** Extrait du document **
______

Selon Pierre Bourdieu, « le principe de l'action historique, celle de l'artiste, du savant ou du gouvernant comme celle de l'ouvrier ou du petit fonctionnaire, n'est pas un sujet qui s'affronterait à la société comme à un objet constitué dans l'extériorité. Il ne réside ni dans la conscience ni dans les choses mais dans la relation entre deux états du social, c'est-à-dire l'histoire objectivée dans les choses, sous forme d'institutions, et l'histoire incarnée dans les corps, sous la forme de ce système de dispositions durable que j'appelle habitus ».

C'est donc la rencontre de l'habitus et du champ, de « l'histoire faite corps » et de « l'histoire faite chose » qui apparaît comme le mécanisme principal de production du monde social. Pierre Bourdieu a spécifié ici, en cherchant à le rendre opératoire pour des travaux empiriques, le double mouvement constructiviste d'intériorisation de l'extérieur et de l'extériorisation de l'intérieur.

______

** Liste des enregistrements **
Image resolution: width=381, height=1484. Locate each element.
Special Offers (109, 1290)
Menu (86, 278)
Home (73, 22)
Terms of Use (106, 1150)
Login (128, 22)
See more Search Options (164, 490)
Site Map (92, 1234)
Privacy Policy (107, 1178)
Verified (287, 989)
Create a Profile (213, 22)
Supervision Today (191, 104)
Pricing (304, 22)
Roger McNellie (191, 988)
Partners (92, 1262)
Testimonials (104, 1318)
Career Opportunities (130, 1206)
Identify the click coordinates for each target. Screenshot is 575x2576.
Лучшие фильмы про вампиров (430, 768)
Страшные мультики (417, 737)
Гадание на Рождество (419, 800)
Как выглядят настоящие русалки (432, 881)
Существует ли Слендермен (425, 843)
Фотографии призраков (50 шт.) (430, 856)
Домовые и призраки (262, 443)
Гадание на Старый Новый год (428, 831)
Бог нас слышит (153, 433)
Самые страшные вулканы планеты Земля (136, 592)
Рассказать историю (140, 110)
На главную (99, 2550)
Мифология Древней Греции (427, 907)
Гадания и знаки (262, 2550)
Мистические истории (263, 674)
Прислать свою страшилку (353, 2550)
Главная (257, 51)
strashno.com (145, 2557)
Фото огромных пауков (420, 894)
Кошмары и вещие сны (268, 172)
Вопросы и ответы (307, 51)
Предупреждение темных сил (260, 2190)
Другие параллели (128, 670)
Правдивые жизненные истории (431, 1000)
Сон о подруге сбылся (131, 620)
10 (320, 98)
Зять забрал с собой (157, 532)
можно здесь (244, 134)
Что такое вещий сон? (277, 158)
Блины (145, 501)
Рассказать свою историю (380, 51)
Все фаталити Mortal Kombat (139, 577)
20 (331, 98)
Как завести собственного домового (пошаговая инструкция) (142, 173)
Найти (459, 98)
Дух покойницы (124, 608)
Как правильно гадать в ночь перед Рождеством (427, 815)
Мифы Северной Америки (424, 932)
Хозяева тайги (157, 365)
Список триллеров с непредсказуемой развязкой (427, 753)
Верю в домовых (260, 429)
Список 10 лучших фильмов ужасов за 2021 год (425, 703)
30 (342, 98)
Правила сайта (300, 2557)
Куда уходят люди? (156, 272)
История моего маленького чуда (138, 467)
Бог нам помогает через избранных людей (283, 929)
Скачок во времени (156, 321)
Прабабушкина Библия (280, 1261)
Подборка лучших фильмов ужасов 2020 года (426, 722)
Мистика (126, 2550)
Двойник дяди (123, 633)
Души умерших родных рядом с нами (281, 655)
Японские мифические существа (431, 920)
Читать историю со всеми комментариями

______

** Consigne écrite 1 **
Imprimez mot pour mot le passage de l'extrait sur Bourdieu qui va de « C'est donc la » à « l'extériorisation de l'intérieur. ».
** Consigne écrite 2 **
Dans les enregistrements, affichez à l'identique les lignes allant de celle qui contient « Гадание на Старый Новый год (428, 831) » à celle qui contient « Главная (257, 51) », ces deux lignes comprises, et rien d'autre.
L'extrait et les enregistrements n'ont aucun lien entre eux.

** Réponse 1 **
C'est donc la rencontre de l'habitus et du champ, de « l'histoire faite corps » et de « l'histoire faite chose » qui apparaît comme le mécanisme principal de production du monde social. Pierre Bourdieu a spécifié ici, en cherchant à le rendre opératoire pour des travaux empiriques, le double mouvement constructiviste d'intériorisation de l'extérieur et de l'extériorisation de l'intérieur.

** Réponse 2 **
Гадание на Старый Новый год (428, 831)
Бог нас слышит (153, 433)
Самые страшные вулканы планеты Земля (136, 592)
Рассказать историю (140, 110)
На главную (99, 2550)
Мифология Древней Греции (427, 907)
Гадания и знаки (262, 2550)
Мистические истории (263, 674)
Прислать свою страшилку (353, 2550)
Главная (257, 51)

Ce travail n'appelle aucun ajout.